Fig 8. Mek pathway inhibition in combination-treated BCP-ALL cells by phospho-flow and Western blot.

Fig 8

(A) Phospho-flow on US7 cells using pErk1/2 (CST) or pMek (BD) antibodies in the left and right panels respectively, as indicated, in the presence or absence of trametinib, CAL101 or both. All samples were starved overnight in X-Vivo15 medium (t 0 samples), then treated from t 0 onward for 4 hours with αMEM + 20% FBS and OP9 stroma (‘stimulated’), or with αMEM + 1% BSA in the absence of stroma (‘starved’). At t 0 solvent DMSO or 10 μM of the indicated drugs was also added to the samples.

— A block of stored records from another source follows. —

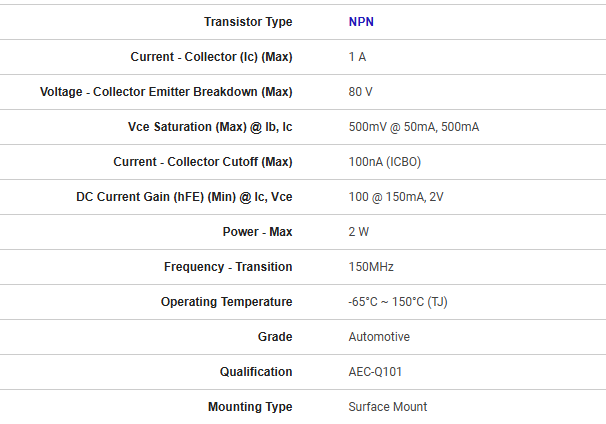The image size is (606, 424).
Task: Click the DC Current Gain (hFE) label
Action: click(184, 197)
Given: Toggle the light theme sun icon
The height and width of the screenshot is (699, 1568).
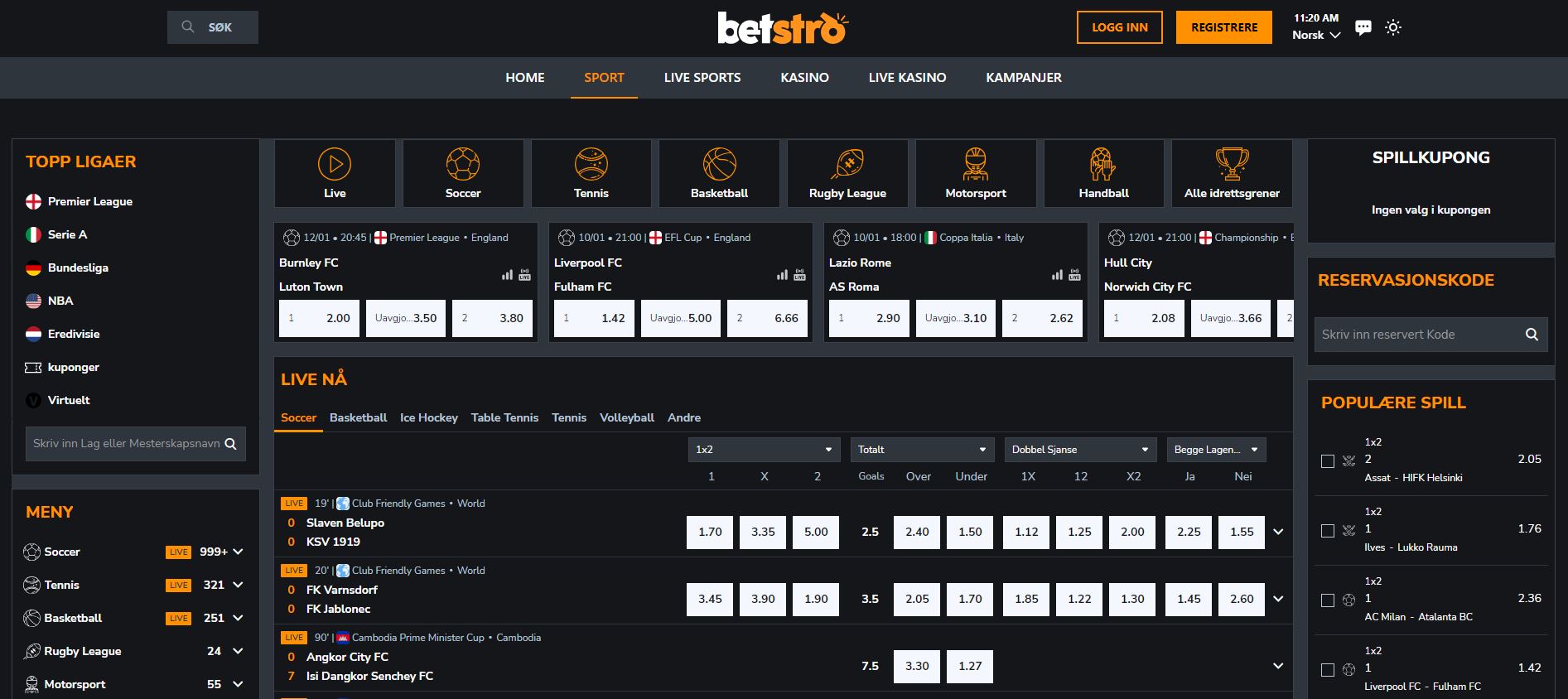Looking at the screenshot, I should click(x=1393, y=27).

Error bars, mean +/- SEM of three independent experiments. *p<0.05 **p<0.01, Student's t-test. (B) Western blot analysis (single analysis) of US7 cells grown for 24 hours in αMEM + 20% FBS and OP9 stroma (‘OP9’ samples, left panel), or in αMEM + 1% BSA in the absence of stroma (‘no OP9’ samples, right panel). Cells were then additionally treated for 4 hours with solvent DMSO (control) or 10 μM of the indicated drugs. Gapdh, loading control. Western blot membrane was sequentially stripped and reprobed with antibodies.